# Dataset associated with publication "Higher evolutionary dynamics of gene copy number for Drosophila glue genes located near short repeat sequences"
# Manon Monier, Isabelle Nuez, Flora Borne, Virginie Courtier-Orgogozo


---

## Description of the data and file structure

Table S1. List of species and genome assemblies used in this study. All genome assemblies are PacBio-based or Nanopore-based, except the D. eugracilis and D. takahashii genome assemblies which relied on Illumina GAIIx data only. P: genome assembly based on PacBio and Illumina reads, N: genome assembly based on Nanopore and Illumina reads, I: genome assembly based on Illumina reads only.


Table S2: (Table_S2.csv): Genomic coordinates of all the Sgs genes studied here in 24 Drosophila species. 

Table S3: (.csv files compressed in zip file): Correspondence between NCBI gene names and the gene names used in this study, together with a description of the changes in gene annotations that have been made. ‘no change’ indicates that no modification was done on the annotations obtained from NCBI, ‘based on Borne et al, 2021 annotation’ means that the annotation was obtained from Borne et al. 2021 study. ‘annotations transferred from’ means that the gene annotation was done manually based on the existing annotation of the corresponding gene in a closely related species. There are four .csv files: (1) Sgs1 and neighboring genes, (2) Sgs3x and neighboring genes, (3) Sgs3/7/8 and neighboring genes, (4) ng genes annotated in 3C11-12, 87A1, 88C3-4 loci. In the third .csv file, ‘Newly annotated ng genes’ column indicates whether an ng gene was newly annotated in this study (‘Y’), already annotated (‘N’), or is not an ng (‘Not applicable’).

Table S4: (Table_S4.csv): Sgs exons and intron sizes for studied species. For each species, the size of the first coding exon (CDS1), intron and second coding exon (CDS2) are given in base pairs (bp). The amino acid encoded at the position of the unique phase 1 intron is also indicated.

Supplementary Files

File S1. Compressed zip file of the gene annotations (GenBank .gb files, inputs for Easyfig) of large genomic regions containing all the Sgs genes and their neighboring genes in the 24 studied species.

File S2. Fasta file of all the Sgs amino acid sequences used to create Figure 1B and Figure S1.

File S3. Compressed zip file of reference and corrected nucleotide sequences used to create Figure S2.

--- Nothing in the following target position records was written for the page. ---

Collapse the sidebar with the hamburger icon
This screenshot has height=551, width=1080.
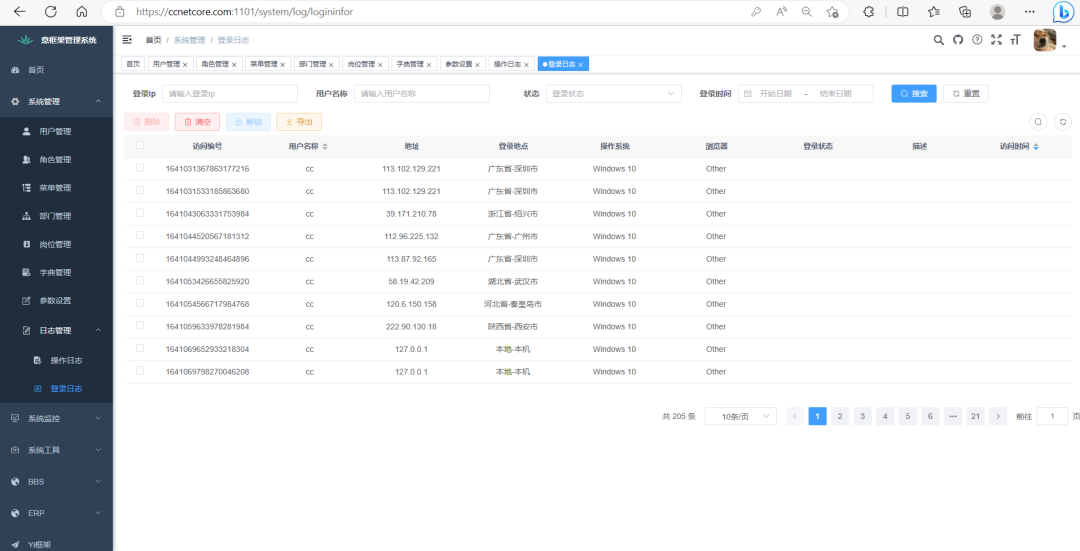click(127, 40)
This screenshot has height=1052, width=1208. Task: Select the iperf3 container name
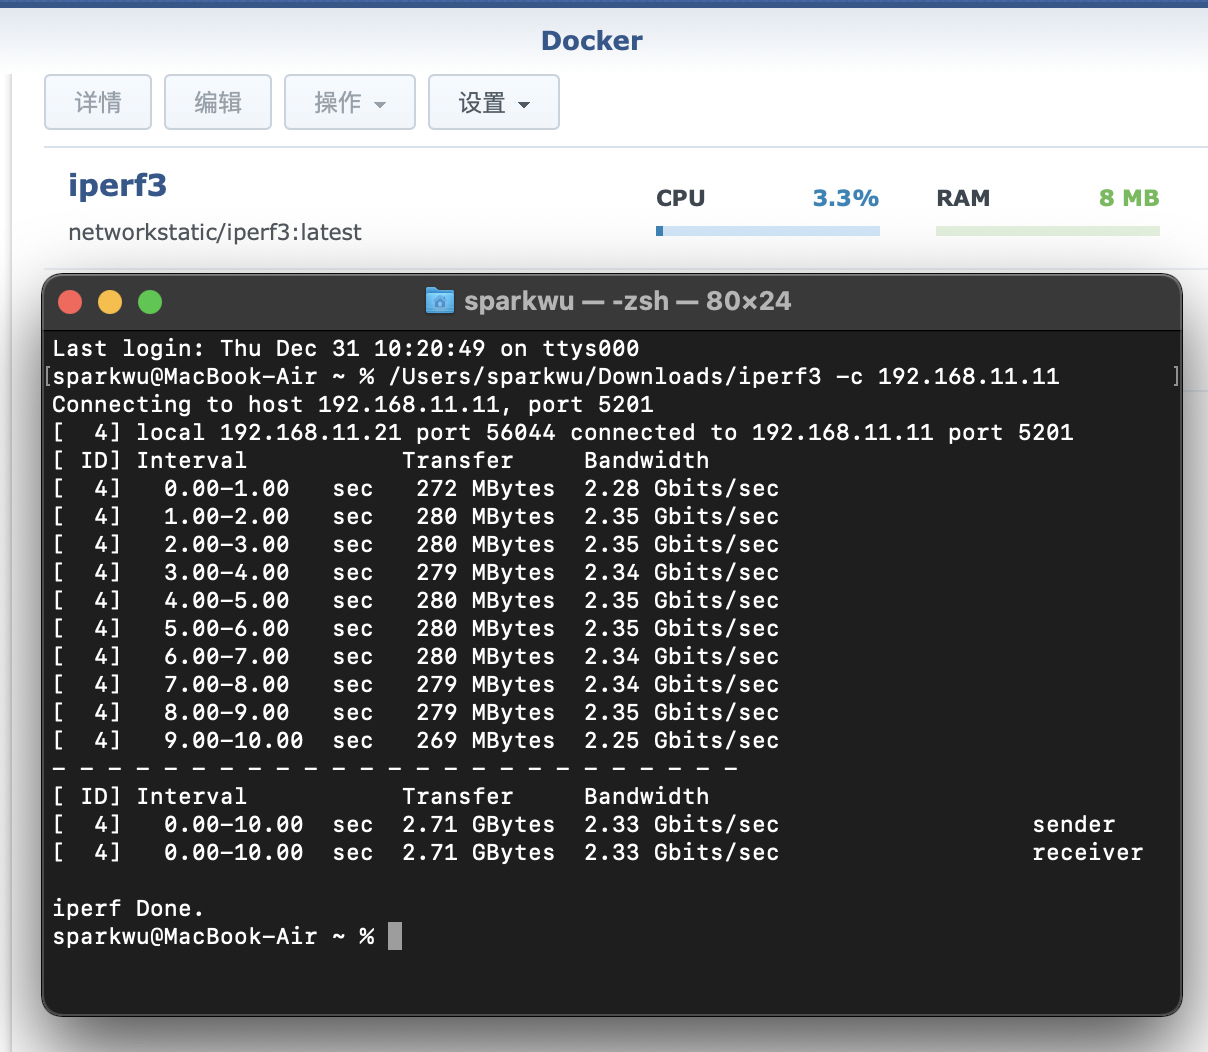click(x=117, y=186)
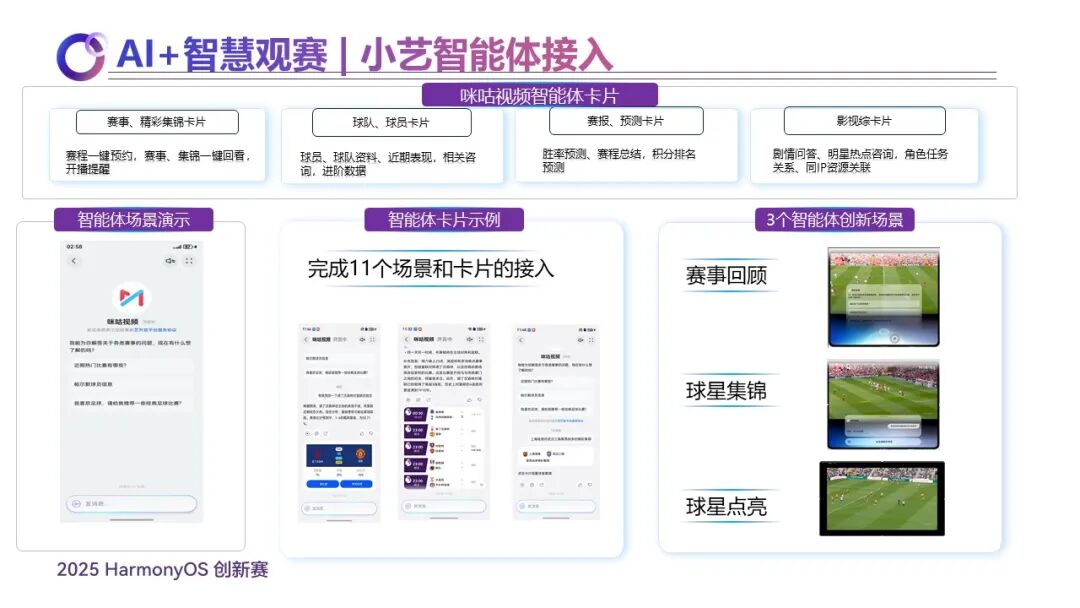Mute audio with the speaker icon in the demo phone

click(171, 260)
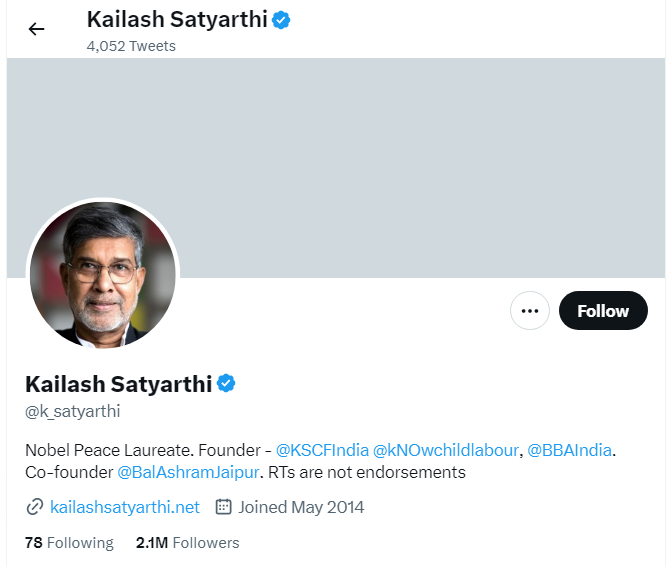This screenshot has width=670, height=567.
Task: Open the @kNOwchildlabour mention link
Action: (446, 450)
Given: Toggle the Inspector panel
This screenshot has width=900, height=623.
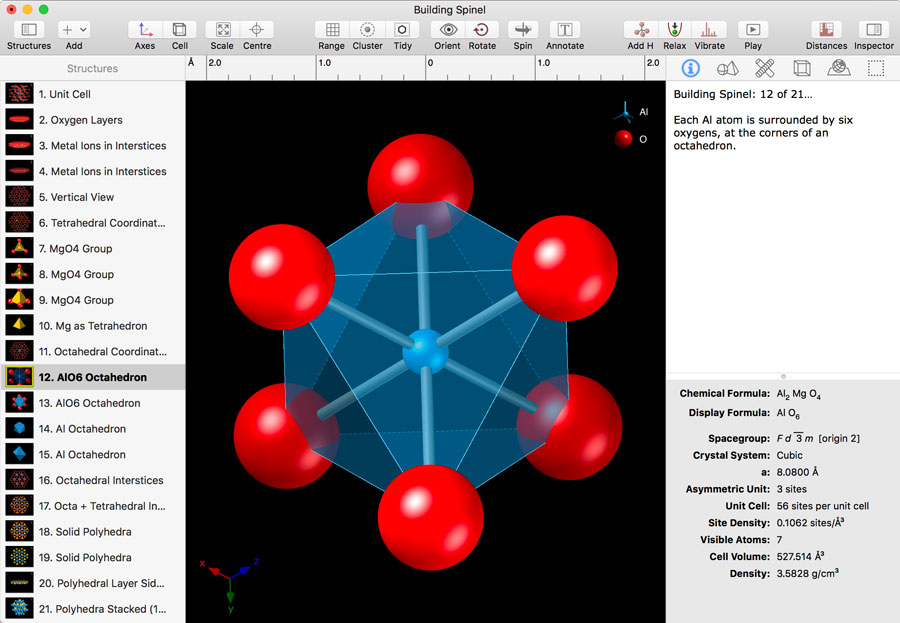Looking at the screenshot, I should (x=873, y=30).
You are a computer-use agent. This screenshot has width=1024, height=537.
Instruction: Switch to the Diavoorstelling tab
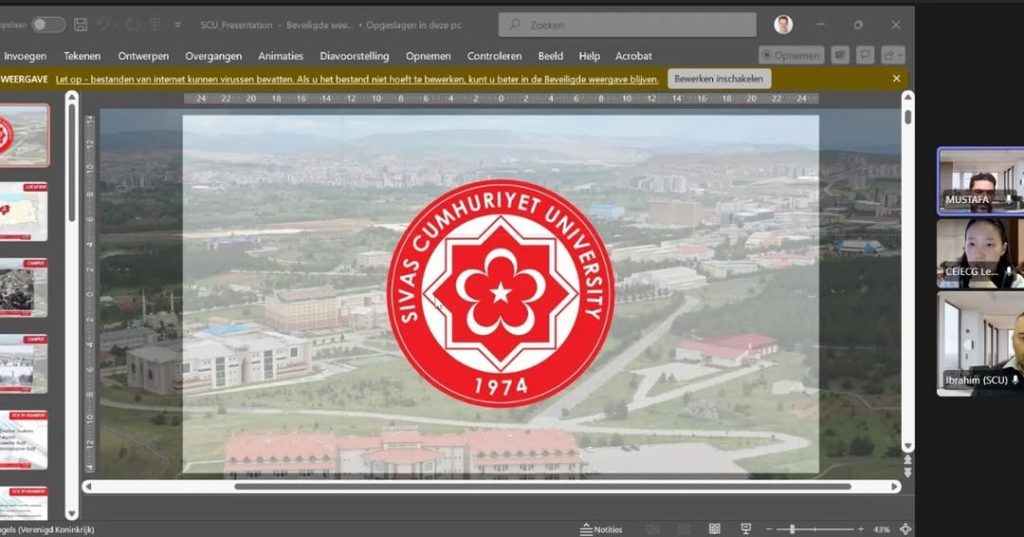coord(354,56)
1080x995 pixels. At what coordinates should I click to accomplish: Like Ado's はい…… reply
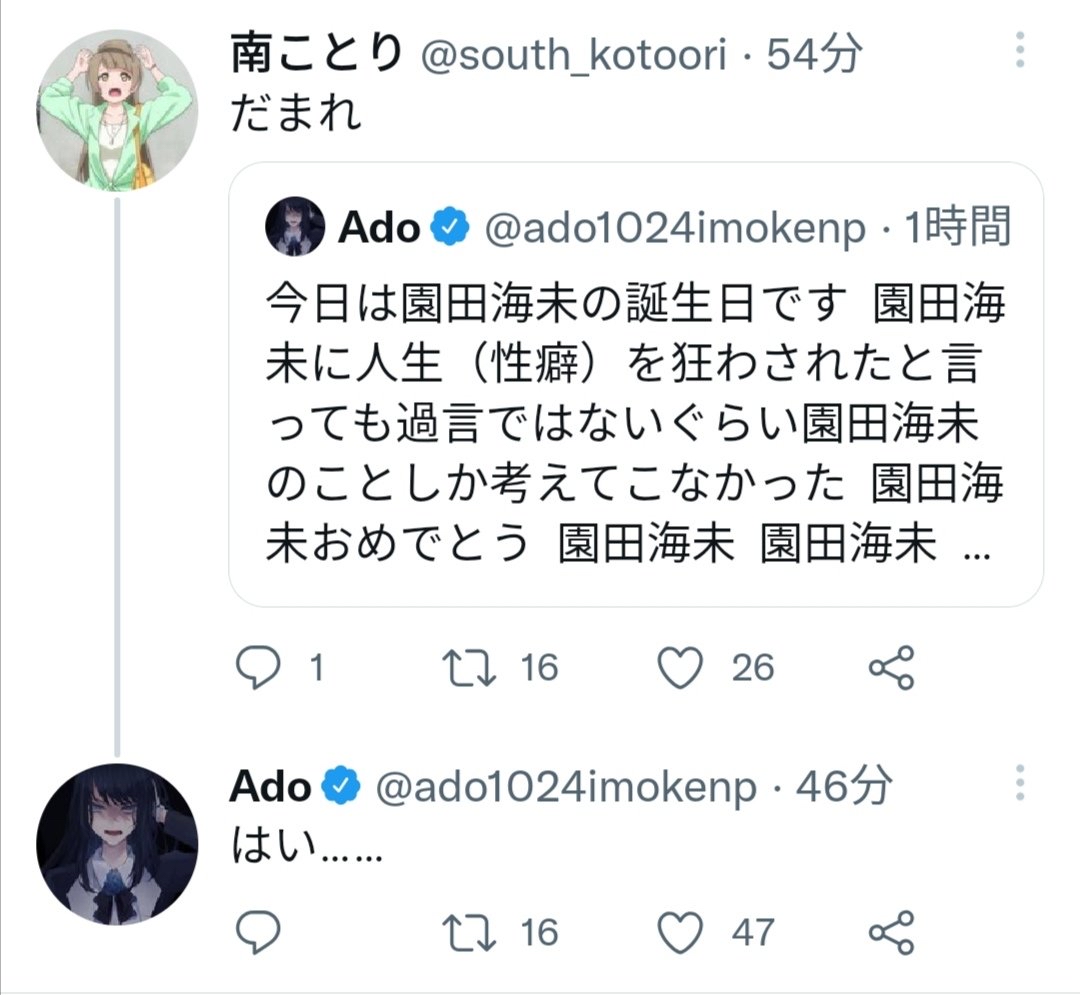coord(682,932)
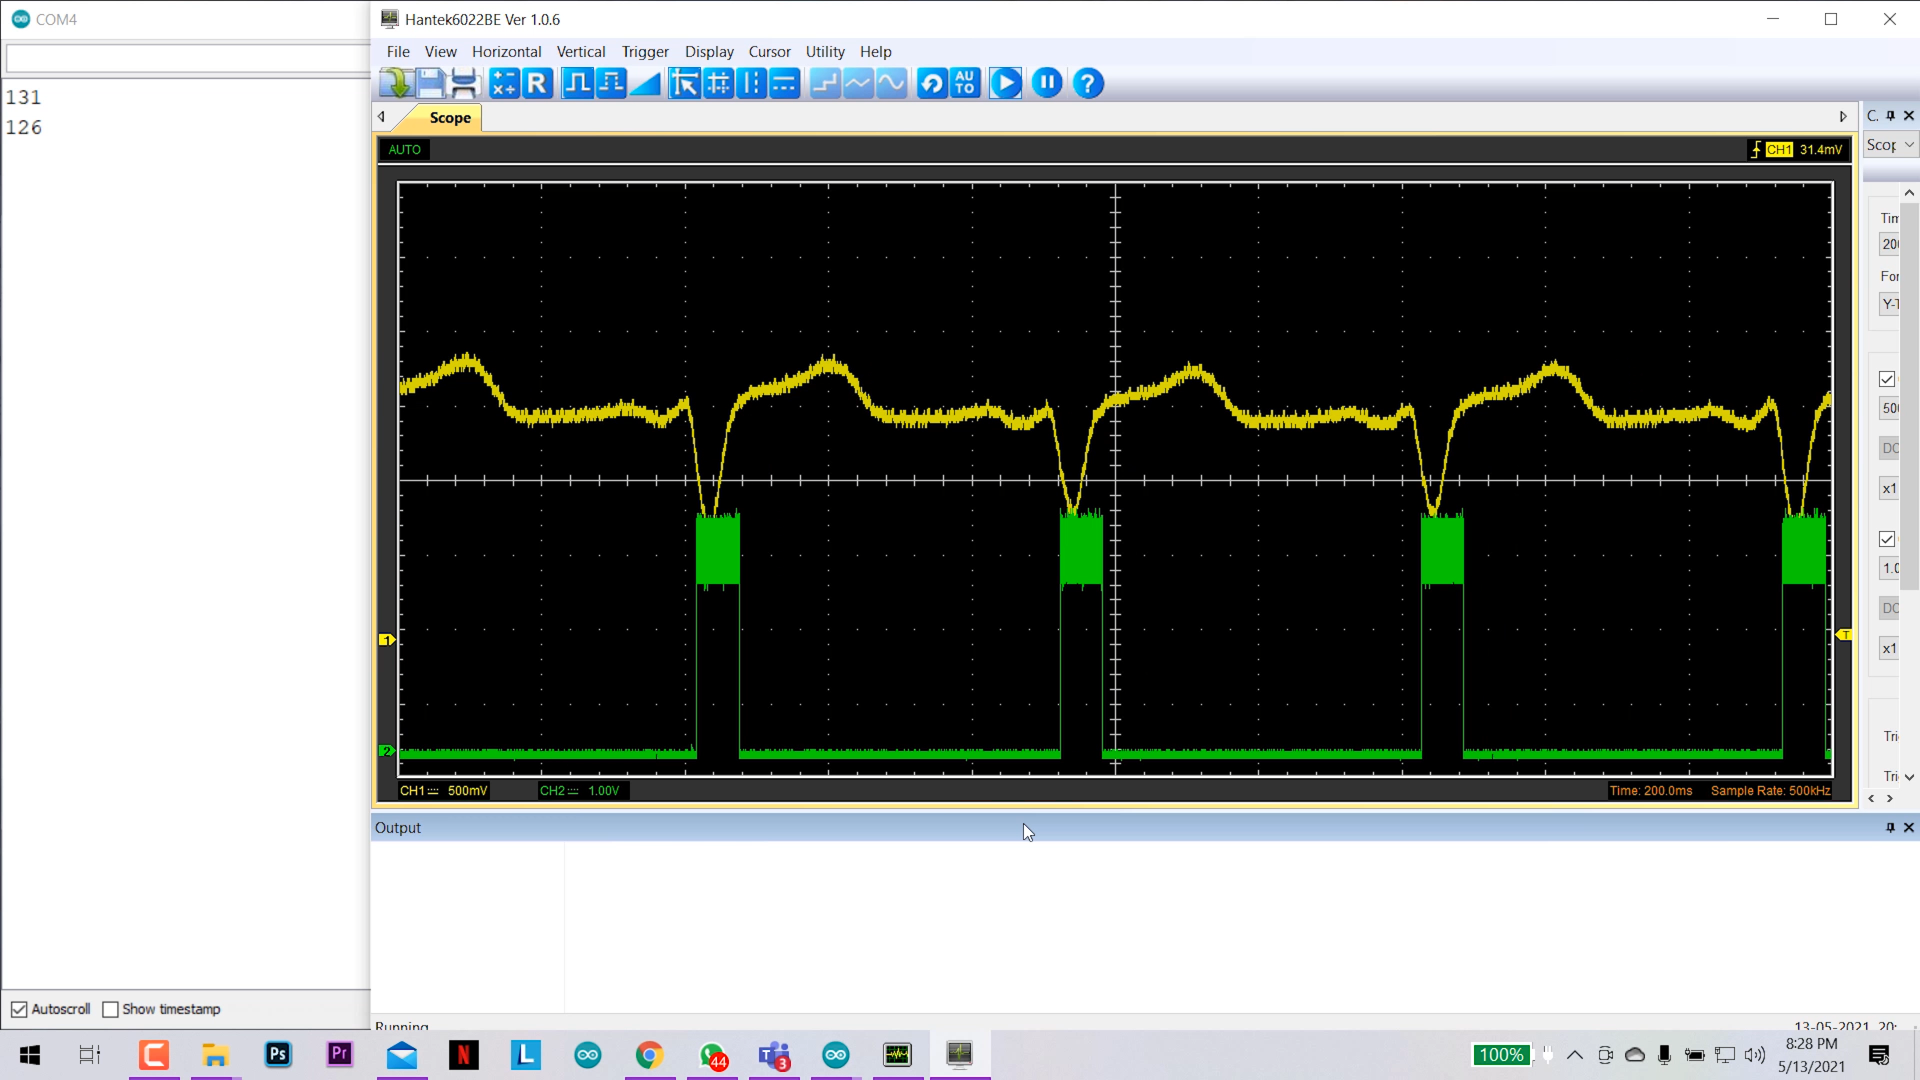Start acquisition with the Play icon
The width and height of the screenshot is (1920, 1080).
click(1005, 83)
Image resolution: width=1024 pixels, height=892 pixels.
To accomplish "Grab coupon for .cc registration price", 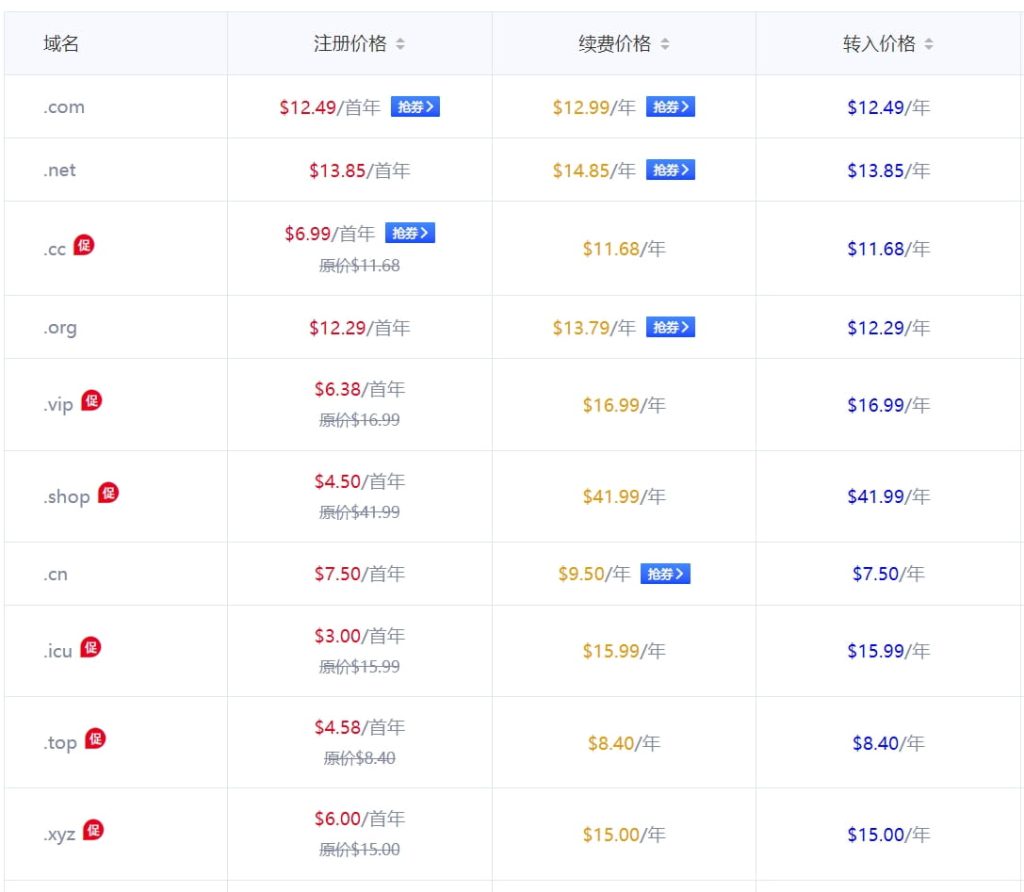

File S4. Compressed zip file of Sgs protein alignments (fasta.files) used to compute phylogenetic trees and make Weblogo figures.

File S5. Sgs coding sequence length in bp for species having an Sgs3x copy (.csv file, input for R script sgs_size.R).

File S6. Sgs coding sequence length in bp for species not having an Sgs3x copy (.csv file, input for R script sgs_size.R).

File S7. Compressed zip file of comparisons between pairs of large genomic regions (.out files obtained as outputs from Easyfig).

File S8. Table of pairwise percentage of identity between several Sgs1 and Sgs3 amino-acid sequences (.csv).

File S9. Compressed zip file of the repeats annotations (.csv files) obtained with FindRepeat in Geneious on large genomic regions for D. melanogaster Sgs1, Sgs3/7/8, Sgs3x, D. teissieri Sgs3/7/8, D. subobscura Sgs3, D. eugracilis Sgs3.

File S10. Compressed zip file of new glue protein alignments (.fasta files) used to make Fig. S9.

File S11. Fasta file of all the Sgs nucleotide sequences studied here.

File S12. Fasta file of the 154 ng nucleotide sequences found at loci 68C11 and 68C13.

File S13. Fasta file of the 41 ng nucleotide sequences found at loci 3C11-12, 28E6-28E7, 87A1 and 88C3-4.

File S14. Compressed zip file of all the R scripts (.R files) used to create the figures.

File S15. Bam file of raw reads mapped to D. rhopaloa Sgs1 corrected nucleotide sequence, used to create Figure S2A.

File S16. Bam file of raw reads mapped to D. ficusphila Sgs1 reference nucleotide sequence, used to create Figure S2B.

File S17. Bam file of raw reads mapped to D. biarmipes Sgs3x corrected nucleotide sequence, used to create Figure S2C.


## Sharing/Access information

This supplementary data is available on DRYAD. Please email the authors if you need further information.


## Code/Software

See Methods section in the article entitled "Higher evolutionary dynamics of gene copy number for Drosophila glue genes located near short repeat sequences".